Not going to get too in depth with actual data here, but I'll start with something.

Miguel Sano is projected to be at -14 defensive runs at first base in 2022. To be clear, I'm not talking about positionally adjusted defensive value. I'm talking about defensive runs specifically at first base. After positionally adjusting, we get a crisp -27 defensive runs for Sano in 2022. His offense would have to be tremendous in order to justify playing time. He's not a terrible hitter; he is pretty good, but not nearly enough to be a good everyday starter. That is unless, of course, we think outside the box.

One positive in Sano's game is his cannon of an arm. The behemoth of a ballplayer can sling it. The 6'4", 280 pound man is also not notably slow; his speed is below the league average for sure, but he's not Albert Pujols. The question is: can the guy play right field? The short answer is not really. He certainly wouldn't be a good defender in right. The real question needs to be: is Sano's value maximized playing a corner outfield position?

Miguel Sano has played 312 innings in his career in right field, and they came in 2016. He didn't exactly impress. A -6.7 UZR/150 indicates that he would be around -14 on defense, which is a massive boost as compared to his abysmal time spent at first. Just for reference, his -17.9 career UZR/150 at first is even worse than his projected total of -14. It's worth noting that Sano was 23 when he played in right, and was much faster than he is now (well above league average, actually. The dude used to be a shortstop. Absolutely insane.) Sano would probably be a lot worse today, but the samplesize is also ridiculously small, so I wouldn't necessarily count him out in right field.

You might be wondering: "Why not put him at DH?". This is a great question. He definitely should play DH. Unless he has some untapped potential in right field, DH is a perfect spot for him. There is no reason to make him worry about fielding; just let him hit. However, if there ever is a scenario in which he does need to play the field, it should not be first base. I cannot understate just how atrocious he is at first base. Psychologically, it might make sense to put the big lumbering power bat at first. This does make sense if he is an unknown quantity. Usually, when a player moves down the defensive spectrum, he improves (or at least holds his own, because moving down the defensive spectrum implies regression. Regardless, players should do better at easier positions.) This is not the case for Sano. Sano cannot handle first base, and would be better off playing a more conventionally difficult position. This would allow the Twins, or any team employing Sano, to get a conventional first baseman that can hit as well as Sano while also not being a liability out there. Those types of players are relatively inexpensive due to the surplus of good hitters that are not athletic enough to play the rest of the field effectively. Just look at how CJ Cron has been paid over the years. 

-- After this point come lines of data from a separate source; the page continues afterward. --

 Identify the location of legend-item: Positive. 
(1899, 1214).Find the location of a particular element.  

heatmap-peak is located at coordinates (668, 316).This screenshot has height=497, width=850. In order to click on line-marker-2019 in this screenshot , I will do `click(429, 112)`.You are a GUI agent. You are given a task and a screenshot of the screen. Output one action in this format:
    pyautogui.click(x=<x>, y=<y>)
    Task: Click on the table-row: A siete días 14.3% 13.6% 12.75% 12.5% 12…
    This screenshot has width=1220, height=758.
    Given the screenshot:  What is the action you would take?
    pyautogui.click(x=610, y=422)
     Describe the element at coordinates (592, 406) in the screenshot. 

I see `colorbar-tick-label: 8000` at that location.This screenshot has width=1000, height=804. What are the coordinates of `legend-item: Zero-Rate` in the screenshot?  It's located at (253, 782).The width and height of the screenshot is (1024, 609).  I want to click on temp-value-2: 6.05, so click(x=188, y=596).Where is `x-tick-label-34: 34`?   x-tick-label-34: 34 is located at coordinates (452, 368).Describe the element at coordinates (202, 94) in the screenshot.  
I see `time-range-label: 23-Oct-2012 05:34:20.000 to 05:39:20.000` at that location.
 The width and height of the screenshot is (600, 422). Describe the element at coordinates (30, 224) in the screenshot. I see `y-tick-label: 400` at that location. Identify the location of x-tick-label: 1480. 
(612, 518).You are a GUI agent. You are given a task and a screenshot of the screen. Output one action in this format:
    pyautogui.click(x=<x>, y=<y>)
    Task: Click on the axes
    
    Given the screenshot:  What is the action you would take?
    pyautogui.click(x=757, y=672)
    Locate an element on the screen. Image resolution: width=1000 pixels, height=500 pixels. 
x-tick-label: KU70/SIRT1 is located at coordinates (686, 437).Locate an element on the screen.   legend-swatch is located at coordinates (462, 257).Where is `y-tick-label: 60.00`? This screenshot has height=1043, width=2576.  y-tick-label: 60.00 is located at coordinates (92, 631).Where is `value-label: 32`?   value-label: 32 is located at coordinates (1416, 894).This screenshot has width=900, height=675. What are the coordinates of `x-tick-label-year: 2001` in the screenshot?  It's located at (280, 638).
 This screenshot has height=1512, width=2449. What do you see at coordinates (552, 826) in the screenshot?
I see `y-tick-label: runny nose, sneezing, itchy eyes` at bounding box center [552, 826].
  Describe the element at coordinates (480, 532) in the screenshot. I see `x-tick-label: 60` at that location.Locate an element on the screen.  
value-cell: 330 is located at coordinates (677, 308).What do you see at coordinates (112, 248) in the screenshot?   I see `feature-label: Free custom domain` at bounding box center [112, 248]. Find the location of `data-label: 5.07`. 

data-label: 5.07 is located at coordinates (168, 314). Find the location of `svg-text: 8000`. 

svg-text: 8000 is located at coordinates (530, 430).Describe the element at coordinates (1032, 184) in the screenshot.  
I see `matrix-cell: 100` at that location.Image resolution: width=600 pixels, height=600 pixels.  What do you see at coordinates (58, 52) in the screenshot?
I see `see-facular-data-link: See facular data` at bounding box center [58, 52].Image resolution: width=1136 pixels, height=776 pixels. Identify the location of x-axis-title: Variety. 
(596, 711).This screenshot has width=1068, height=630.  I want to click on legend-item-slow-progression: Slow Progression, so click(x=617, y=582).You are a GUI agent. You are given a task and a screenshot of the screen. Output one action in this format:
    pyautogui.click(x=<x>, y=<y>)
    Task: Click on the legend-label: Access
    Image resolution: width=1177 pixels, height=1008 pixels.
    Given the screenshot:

This applies to a few other guys. Josh Bell is another main example, since he is just a less exaggerated version of Sano from a value perspective. Bell has been considerably more atrocious in the corner outfield than Sano has, so Bell's value is probably best maximized as a DH. Then you have a guy like Bobby Dalbec, who is a potentially skilled defender that just hasn't gotten acclimated to the first base position. As a natural third baseman with fantastic athleticism, it might make sense for the Red Sox to get Dalbec off of first. They could try Rafael Devers at first, since he doesn't exactly handle the hot corner very well. They could also just trade Dalbec to a team that doesn't have a third baseman, maximizing value for both sides. 

The point of this post was to demonstrate the opportunity cost of having an awful defensive first baseman. There is a reason that the DH position exists, but there might be other alternatives as well in the case of an emergency. Just refer to the title.